Bundesgerichtshof Beschluss, 08. Juli 2014 - 3 StR 204/14
Gericht
Richter
BUNDESGERICHTSHOF
a) im Schuldspruch dahin geändert, dass der Angeklagte des schweren Bandendiebstahls in sechs Fällen, des versuchten schweren Bandendiebstahls, sowie des Diebstahls schuldig ist;
b) mit den Feststellungen aufgehoben, soweit eine Entscheidung über die Unterbringung des Angeklagten in einer Entziehungsanstalt unterblieben ist.
Im Umfang der Aufhebung wird die Sache zu neuer Verhandlung und Entscheidung, auch über die Kosten des Rechtsmittels , an eine andere Strafkammer des Landgerichts zurückverwiesen.
2. Die weitergehende Revision wird verworfen.
Gründe:
- 1
- Das Landgericht hat den Angeklagten wegen schweren Bandendiebstahls in acht Fällen, wobei es in einem Fall beim Versuch blieb, sowie wegen Diebstahls zu einer Gesamtfreiheitsstrafe von drei Jahren verurteilt. Dagegen wendet sich der Beschwerdeführer mit seiner auf die Rüge der Verletzung materiellen Rechts gestützten Revision. Das Rechtmittel hat den aus der Entscheidungsformel ersichtlichen Erfolg, im Übrigen ist es unbegründet im Sinne des § 349 Abs. 2 StPO.

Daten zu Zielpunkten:

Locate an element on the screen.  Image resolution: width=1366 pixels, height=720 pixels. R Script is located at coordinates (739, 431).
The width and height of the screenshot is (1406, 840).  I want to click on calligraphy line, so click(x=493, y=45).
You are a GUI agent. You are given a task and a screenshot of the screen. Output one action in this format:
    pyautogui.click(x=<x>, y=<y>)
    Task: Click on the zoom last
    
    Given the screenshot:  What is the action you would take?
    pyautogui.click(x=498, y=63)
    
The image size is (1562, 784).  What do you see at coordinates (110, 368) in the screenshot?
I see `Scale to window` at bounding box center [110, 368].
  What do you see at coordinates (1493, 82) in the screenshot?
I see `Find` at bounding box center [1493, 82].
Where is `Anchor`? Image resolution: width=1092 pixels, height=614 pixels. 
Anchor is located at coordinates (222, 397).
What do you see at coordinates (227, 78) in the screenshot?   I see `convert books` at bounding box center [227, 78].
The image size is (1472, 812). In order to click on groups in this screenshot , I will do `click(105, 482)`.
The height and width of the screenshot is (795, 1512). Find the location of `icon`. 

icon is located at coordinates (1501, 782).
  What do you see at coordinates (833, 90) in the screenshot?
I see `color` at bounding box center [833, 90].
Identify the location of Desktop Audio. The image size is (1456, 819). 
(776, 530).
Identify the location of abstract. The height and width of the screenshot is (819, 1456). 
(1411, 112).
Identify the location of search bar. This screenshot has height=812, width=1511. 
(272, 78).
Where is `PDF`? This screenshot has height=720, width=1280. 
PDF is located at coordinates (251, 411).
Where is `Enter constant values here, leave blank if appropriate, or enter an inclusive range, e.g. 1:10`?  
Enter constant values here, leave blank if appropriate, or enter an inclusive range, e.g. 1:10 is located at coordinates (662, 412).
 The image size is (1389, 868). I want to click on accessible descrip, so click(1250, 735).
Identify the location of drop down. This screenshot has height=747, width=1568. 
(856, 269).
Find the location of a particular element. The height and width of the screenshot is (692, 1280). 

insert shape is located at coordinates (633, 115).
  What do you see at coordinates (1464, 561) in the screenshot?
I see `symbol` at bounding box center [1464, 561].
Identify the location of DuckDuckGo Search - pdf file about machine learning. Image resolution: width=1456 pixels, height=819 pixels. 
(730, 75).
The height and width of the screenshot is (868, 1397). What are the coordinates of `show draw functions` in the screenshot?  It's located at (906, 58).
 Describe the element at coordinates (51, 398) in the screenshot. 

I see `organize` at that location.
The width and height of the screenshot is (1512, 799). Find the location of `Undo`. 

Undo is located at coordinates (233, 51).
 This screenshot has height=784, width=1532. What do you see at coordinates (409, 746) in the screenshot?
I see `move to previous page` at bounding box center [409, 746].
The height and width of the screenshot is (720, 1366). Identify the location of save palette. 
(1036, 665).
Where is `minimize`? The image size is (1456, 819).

- [Schriftliche Aufgabe 1] Gib die Zeilen der Daten zu Zielpunkten wortgleich wieder. Fang bei der Zeile an, die „Describe the element“ enthält, und hör erst nach der letzten Zeile dieser Daten auf.
- [Schriftliche Aufgabe 2] Führe den Beschluss des Bundesgerichtshofs im Lesetext nach seinem letzten Satz weiter.

- [Antwort zur Aufgabe 1]
 Describe the element at coordinates (51, 398) in the screenshot. 

I see `organize` at that location.
The width and height of the screenshot is (1512, 799). Find the location of `Undo`. 

Undo is located at coordinates (233, 51).
 This screenshot has height=784, width=1532. What do you see at coordinates (409, 746) in the screenshot?
I see `move to previous page` at bounding box center [409, 746].
The height and width of the screenshot is (720, 1366). Identify the location of save palette. 
(1036, 665).
Where is `minimize`? The image size is (1456, 819).

- [Antwort zur Aufgabe 2]
- 2
- 1. Der Schuldspruch war wie geschehen zu berichtigen, weil die Verurteilung wegen "schweren Bandendiebstahls in acht Fällen" offensichtlich unrichtig ist und ausweislich der Ausführungen des Landgerichts in der rechtlichen Würdigung auf einem Rechenfehler beim Zusammenzählen der festgestellten Taten beruht. Aus den Urteilsgründen im Übrigen ergibt sich, dass - neben der ersten, vor der Bandenabrede liegenden Diebstahlstat - nur sechs vollendete und eine versuchte Tat des schweren Bandendiebstahls festgestellt worden sind, nur diese abgeurteilt werden sollten und auch nur insoweit Einzelstrafen gegen ihn verhängt worden sind. Der Senat kann den aufgetretenen Zählfehler entsprechend § 354 Abs. 1 StPO korrigieren, weil er für alle Verfahrensbeteiligten offensichtlich war und seine Behebung auch nicht den entfernten Verdacht einer inhaltlichen Änderung des Urteils begründen kann (vgl. BGH, Beschluss vom 10. Januar 2012 - 3 StR 408/11, juris Rn. 4 mwN).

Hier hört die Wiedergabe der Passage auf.